If someone we love is tackling even one of the issues Spears faced, we would try to meet them with love and earnest grace. Consider for a moment how you engage with your friend or family member who faces illness, addiction, divorce, postpartum depression, etc. We might listen to them, ache and pray with them, challenge them, encourage them, and deeply love them. We would want healing and hope for them. We would extend the grace that God has extended to us.

If someone we love is tackling even one of the issues Spears faced, we would try to meet them with love and earnest grace.

As a person of faith, I cannot help but wonder about the role compassion, love, and grace could have played in her life, if only she had the space to receive it. I recall the mad pursuit of Jesus replayed in the Gospels. Throngs of people chasing him, pushing against him, grabbing at him, following him from city to city. Crowds that exhausted him. And yet, when the moment called for it, he not only found clarity in that crowd, but he also stopped to scoop people up who might otherwise have been trampled.

Whether among the hisses of skeptics as a "sinful woman" washed his feet or the jeering of the judgmental as he ate with the despised Zaccheaus, Jesus made a point of overcoming the crowd to honor and extend compassion to those shoved aside in its disorienting darkness. The crowds around Jesus were often hungry to see a life dismantled and he refused them.

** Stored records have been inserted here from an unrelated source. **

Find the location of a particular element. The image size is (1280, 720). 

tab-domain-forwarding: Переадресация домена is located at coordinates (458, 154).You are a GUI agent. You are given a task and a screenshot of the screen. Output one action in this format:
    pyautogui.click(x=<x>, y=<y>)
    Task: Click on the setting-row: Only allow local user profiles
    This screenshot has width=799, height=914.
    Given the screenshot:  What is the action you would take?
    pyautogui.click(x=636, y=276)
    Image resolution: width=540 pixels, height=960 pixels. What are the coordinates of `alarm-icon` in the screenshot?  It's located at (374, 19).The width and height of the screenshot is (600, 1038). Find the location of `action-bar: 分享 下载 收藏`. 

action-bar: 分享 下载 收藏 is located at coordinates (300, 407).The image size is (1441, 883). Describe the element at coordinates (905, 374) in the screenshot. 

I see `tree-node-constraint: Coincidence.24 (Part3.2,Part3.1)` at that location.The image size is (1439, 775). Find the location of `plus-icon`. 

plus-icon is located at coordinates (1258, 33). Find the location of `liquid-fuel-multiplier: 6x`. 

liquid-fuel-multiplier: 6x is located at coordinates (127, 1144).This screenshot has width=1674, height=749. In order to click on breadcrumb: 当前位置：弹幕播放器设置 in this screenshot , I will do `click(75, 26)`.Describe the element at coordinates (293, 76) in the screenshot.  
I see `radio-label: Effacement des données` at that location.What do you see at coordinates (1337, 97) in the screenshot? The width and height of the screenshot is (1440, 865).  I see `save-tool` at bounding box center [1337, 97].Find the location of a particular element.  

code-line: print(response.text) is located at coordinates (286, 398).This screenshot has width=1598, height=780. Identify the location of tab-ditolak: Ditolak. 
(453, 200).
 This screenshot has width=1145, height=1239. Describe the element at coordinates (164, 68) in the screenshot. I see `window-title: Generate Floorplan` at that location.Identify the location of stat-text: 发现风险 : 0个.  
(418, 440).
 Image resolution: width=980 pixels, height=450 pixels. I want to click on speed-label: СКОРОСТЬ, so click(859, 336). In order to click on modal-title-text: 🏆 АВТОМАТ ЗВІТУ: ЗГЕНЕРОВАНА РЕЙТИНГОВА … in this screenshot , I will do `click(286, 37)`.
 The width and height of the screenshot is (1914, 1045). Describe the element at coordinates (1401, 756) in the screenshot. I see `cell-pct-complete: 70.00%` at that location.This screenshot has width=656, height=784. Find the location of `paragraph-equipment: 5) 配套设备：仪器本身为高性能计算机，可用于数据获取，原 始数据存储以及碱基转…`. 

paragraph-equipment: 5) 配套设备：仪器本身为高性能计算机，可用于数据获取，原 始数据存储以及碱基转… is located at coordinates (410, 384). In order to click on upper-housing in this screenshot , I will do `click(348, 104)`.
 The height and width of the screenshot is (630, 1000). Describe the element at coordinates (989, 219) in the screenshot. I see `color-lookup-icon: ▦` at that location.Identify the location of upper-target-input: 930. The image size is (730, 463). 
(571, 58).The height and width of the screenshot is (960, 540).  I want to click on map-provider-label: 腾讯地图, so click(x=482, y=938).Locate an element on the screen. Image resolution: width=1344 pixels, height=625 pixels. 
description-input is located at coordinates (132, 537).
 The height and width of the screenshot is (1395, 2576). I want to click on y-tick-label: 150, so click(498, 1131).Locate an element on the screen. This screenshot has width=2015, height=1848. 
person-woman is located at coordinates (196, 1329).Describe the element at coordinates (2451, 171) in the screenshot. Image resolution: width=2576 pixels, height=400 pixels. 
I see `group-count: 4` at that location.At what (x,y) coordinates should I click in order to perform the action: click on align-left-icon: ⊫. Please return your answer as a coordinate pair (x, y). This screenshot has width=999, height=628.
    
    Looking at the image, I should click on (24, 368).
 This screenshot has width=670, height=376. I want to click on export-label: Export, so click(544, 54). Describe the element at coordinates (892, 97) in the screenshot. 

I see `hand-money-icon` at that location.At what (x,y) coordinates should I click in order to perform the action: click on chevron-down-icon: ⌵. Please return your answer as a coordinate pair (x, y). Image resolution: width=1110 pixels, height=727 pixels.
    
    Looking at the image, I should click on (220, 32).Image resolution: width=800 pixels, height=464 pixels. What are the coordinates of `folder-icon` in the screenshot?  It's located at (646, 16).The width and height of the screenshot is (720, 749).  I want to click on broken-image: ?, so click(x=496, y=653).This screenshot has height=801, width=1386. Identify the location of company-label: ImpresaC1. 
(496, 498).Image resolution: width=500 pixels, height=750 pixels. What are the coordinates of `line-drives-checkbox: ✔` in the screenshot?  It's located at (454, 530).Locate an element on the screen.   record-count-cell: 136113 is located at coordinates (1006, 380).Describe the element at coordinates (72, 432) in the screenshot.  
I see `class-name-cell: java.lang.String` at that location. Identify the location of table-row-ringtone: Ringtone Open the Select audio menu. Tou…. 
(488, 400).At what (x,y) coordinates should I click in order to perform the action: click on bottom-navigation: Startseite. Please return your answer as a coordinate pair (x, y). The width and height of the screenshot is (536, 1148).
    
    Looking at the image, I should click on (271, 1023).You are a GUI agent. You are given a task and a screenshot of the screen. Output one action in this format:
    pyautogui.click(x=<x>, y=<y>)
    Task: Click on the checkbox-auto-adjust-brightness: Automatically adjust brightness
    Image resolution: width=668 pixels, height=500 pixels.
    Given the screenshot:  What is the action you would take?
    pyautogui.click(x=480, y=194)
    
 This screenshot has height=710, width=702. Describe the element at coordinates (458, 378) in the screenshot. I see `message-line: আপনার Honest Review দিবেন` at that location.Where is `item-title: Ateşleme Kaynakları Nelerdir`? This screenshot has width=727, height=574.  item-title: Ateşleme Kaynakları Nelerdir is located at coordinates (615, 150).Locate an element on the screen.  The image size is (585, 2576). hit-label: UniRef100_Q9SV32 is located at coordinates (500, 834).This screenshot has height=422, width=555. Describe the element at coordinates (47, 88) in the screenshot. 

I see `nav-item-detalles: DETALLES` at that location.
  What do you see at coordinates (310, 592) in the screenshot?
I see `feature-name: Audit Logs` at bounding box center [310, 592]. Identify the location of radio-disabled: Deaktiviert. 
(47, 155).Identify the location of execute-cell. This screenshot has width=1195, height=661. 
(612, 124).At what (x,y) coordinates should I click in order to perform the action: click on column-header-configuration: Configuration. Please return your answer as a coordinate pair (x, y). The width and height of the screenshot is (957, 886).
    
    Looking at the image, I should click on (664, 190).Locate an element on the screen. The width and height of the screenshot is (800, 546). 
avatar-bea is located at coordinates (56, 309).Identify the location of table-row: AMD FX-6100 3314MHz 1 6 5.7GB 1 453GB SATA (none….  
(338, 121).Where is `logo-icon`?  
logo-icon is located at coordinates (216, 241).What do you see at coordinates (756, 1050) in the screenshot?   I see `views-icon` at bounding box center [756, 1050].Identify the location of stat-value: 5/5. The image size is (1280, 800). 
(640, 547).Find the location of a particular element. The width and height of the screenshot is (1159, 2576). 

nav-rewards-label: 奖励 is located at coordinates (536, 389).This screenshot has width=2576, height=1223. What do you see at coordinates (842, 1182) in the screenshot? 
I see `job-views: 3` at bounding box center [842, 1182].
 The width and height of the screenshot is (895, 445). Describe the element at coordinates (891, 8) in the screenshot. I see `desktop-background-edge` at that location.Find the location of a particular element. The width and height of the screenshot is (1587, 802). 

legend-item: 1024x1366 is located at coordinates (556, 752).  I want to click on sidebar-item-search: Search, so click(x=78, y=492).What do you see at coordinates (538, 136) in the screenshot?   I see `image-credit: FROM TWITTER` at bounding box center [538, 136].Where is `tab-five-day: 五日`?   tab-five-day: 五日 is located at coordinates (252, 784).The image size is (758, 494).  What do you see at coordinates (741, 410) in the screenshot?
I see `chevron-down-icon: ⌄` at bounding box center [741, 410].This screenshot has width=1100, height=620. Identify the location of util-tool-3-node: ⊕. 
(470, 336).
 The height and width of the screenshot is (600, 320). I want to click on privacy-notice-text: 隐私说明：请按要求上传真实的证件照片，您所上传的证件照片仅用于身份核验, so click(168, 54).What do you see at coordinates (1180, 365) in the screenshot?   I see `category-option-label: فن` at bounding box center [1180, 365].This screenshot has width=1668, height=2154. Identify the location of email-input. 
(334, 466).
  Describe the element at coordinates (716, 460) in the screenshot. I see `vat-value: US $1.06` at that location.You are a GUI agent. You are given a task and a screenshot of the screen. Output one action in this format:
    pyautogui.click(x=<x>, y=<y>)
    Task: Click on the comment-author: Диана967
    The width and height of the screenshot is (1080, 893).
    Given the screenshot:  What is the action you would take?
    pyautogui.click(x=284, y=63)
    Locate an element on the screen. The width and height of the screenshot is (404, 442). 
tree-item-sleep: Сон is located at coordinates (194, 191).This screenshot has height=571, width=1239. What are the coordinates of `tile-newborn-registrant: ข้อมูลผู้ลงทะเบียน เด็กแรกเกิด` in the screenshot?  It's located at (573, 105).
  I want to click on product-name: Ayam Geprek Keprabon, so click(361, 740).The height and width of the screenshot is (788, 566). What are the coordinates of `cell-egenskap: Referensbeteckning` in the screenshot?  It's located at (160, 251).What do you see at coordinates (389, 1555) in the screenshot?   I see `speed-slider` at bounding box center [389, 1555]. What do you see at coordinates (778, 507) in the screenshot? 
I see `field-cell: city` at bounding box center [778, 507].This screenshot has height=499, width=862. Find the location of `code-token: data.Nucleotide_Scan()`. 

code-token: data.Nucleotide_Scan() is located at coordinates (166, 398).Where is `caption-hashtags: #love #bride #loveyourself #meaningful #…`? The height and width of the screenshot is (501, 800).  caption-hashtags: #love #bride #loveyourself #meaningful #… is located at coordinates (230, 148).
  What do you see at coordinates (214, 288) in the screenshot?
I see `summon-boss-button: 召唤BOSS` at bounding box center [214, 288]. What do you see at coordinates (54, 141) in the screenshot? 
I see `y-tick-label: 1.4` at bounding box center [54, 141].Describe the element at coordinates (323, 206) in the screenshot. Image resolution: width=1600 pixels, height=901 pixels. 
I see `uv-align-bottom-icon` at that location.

Megastars like Spears quickly shatter, in part, due to the insatiable hunger today’s crowd has for the fragments of their lives. Fans and critics alike demand details of their vacations, children, favorite restaurants, and health. These pieces can sell for millions of dollars. Why? Because we will buy them. Whether Spears or other stars, there is a market for their lives. Consider how Tiger Woods’s recent automobile accident made headline news around the world. Was that necessary? Rushed to surgery, at risk of losing his career, the cameras could not overcome their greed. They were there. This feels like the type of crowding that Jesus found abhorrent.

Perhaps what Britney Spears really needs to be freed from is the public’s appetite for her life. When Jesus fed the crowd of 5,000, it was overwhelming and chaotic. We tend to focus on the miracle of that feeding, but Jesus knew the toll that crowd was taking on his friends: “Then, because so many people were coming and going that they did not even have a chance to eat, he said to them, ‘Come with me by yourselves to a quiet place and get some rest.’”

As you watch Framing Britney Spears, I invite you to open your mind to the great loss in her life and consider the role we can all play in helping one another find rest from the insatiable appetites of our culture.